Disadvantages of car sharing:
I don’t have a car and already only use car sharing services. There are aspects that people are not going to appreciate:
- You have to be careful transporting pets; people after you may be allergic. My wife once, very allergic to cats, jumped in and had sneezes for all the trip. All kind of regulation regarding pets. You are very allergic and you don’t want to jump in a car where pets have been transported? You buy and own your own car.
- If it rains/snow good luck keeping the car clean for the next people coming after you. And if you are an assholes, you can leave all your McDrive garbage behind you, with half a burger dripping on the seat.
- Hygienic and health reason. Really not nice to jump in a car and behold a couple of wet tissue full of germs left near the central console. I’m not bothered but I know a lot of people that will be- they will want to have their own car.
- Odours/parfumes/etc. I don’t need to say no more.
- Sex on driving cars will be as common as it can gets, why stop in some shady parking lot and risk to be caught in the act? A wet dream for teenagers.
- People will want to do something if they are not driving. Eating, smoking, playing videogames, watching porn and masturbates and soon enough there will be camera surveilling the people inside. Maybe with loudspeaker telling people “please zip your pant again. What you are doing is an infraction of the code of conduct”. People will start feeling controlled and would want to have their own car.
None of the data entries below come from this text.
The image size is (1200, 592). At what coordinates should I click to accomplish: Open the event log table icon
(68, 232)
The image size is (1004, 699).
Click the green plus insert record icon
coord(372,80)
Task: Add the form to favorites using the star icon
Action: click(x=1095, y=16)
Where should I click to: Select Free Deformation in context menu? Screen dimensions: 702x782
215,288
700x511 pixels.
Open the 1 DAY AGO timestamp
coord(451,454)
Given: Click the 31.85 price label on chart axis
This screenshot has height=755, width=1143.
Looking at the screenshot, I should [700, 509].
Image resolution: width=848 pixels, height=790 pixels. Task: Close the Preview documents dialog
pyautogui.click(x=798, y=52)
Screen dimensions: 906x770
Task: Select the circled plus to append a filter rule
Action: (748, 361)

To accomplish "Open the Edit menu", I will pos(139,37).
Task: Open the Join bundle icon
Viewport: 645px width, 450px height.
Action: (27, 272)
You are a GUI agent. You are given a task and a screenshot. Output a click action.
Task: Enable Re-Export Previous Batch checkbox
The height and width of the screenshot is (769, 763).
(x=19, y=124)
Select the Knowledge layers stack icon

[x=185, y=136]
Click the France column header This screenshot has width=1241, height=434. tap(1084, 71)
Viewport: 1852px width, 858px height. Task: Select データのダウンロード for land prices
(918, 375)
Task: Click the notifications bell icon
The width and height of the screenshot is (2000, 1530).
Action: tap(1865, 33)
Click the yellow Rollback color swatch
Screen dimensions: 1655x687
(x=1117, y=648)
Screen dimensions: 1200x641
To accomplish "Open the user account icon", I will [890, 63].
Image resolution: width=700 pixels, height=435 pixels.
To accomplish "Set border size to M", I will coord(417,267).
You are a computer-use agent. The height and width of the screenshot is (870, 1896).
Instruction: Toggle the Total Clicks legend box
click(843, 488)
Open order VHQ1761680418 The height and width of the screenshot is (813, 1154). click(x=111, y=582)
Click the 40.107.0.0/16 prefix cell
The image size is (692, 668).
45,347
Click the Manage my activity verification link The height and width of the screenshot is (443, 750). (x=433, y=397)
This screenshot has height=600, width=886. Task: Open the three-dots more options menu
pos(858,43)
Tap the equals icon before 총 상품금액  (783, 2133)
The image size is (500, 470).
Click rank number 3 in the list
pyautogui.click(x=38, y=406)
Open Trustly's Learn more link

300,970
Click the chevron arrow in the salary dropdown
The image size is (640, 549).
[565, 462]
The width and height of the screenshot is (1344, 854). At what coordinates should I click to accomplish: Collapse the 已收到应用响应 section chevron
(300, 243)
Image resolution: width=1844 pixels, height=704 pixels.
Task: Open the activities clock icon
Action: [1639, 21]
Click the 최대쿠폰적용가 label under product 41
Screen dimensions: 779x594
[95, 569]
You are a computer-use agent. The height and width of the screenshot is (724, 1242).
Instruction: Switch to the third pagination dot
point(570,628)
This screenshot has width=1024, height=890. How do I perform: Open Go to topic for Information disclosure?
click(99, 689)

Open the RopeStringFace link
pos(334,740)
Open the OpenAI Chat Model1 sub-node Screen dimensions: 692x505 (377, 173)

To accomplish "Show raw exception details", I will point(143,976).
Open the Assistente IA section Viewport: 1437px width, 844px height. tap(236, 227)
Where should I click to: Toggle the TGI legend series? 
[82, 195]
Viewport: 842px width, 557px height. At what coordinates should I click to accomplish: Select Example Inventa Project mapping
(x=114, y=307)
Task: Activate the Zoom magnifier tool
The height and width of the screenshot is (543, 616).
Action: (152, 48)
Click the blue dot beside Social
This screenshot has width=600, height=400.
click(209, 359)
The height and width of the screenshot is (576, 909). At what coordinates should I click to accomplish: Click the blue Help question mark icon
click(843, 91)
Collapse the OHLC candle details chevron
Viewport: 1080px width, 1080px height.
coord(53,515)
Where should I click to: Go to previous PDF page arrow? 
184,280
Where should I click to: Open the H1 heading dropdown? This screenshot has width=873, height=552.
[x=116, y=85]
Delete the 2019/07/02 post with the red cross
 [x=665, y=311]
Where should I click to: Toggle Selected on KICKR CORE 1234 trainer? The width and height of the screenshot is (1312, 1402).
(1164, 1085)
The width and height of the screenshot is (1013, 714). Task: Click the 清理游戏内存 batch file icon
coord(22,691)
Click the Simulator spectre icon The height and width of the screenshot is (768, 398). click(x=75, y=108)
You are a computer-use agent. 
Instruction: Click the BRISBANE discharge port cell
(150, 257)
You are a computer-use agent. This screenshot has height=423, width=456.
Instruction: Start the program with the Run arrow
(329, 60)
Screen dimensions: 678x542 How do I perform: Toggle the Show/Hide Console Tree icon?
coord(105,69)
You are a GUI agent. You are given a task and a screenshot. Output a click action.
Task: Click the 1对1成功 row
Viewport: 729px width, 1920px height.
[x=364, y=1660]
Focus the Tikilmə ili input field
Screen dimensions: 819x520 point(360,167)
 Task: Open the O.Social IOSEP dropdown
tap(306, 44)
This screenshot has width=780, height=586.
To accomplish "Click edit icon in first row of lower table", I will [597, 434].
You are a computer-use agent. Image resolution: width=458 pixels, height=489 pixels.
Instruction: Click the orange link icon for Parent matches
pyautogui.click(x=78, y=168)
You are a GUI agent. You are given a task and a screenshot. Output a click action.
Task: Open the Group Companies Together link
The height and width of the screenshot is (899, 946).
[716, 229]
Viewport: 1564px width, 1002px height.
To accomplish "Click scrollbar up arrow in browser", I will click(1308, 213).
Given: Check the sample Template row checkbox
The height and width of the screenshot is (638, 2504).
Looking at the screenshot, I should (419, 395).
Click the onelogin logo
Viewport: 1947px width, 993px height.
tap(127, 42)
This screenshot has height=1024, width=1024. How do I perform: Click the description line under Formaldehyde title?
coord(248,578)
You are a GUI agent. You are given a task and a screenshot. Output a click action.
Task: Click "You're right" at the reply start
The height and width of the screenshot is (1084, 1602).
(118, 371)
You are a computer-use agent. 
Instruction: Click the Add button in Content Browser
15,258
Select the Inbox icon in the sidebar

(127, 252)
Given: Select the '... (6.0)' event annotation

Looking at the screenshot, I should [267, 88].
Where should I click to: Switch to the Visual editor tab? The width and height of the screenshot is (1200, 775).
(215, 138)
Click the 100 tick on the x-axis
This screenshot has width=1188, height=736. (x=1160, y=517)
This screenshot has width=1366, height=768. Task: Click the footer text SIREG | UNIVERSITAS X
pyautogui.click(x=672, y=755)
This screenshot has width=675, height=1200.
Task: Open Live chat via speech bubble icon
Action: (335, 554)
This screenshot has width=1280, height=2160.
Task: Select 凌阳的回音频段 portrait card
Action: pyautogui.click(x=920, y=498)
- People forgetting stuff inside the car. You won’t believe how common it is. This alone will make for a logistic nightmare. People will rarely be able to retrieve their stuff. Cars will need to be cleaned up multiple time a week and you need a way for “lost&found”. All of this will make sharing less attractive for a lot of people. This is technically solvable; it just makes cars less attractive because if you forget something you don’t go in your driveway but you need to go on some pick-up center or wait until an available car brings it to you. If it happens at all since for companies will not be profitable.
- Something can happen that one car is not available as planned. Maybe it happens once a year, but is a nuisance. A tree falling down on a road. An hurricane coming and you need to leave asap. People will be annoyed by this.
So a lot of people will still commute with their own car:
Companies are not going to transform parking lots in efficient “launch ramp” capable of accommodating 100s of people coming and going. Because a lof of their people will still have personal cars and the most efficient&cheap thing to allow come and go as you please is an existing parking lot.
In some place you could finish work at different times, when they work in shift, and that could help. But what about engineering and research jobs; they love to come and go as they please. They will not be happy if you start giving them 15-30 minutes windows to leave the building. So why invest millions to transform a parking lot in an efficient ramp when you can keep your existing parking lot for that? Parking lot in bug industrial region are not going to disappear. They will be more efficiently used though, thus making for more cars on the roads.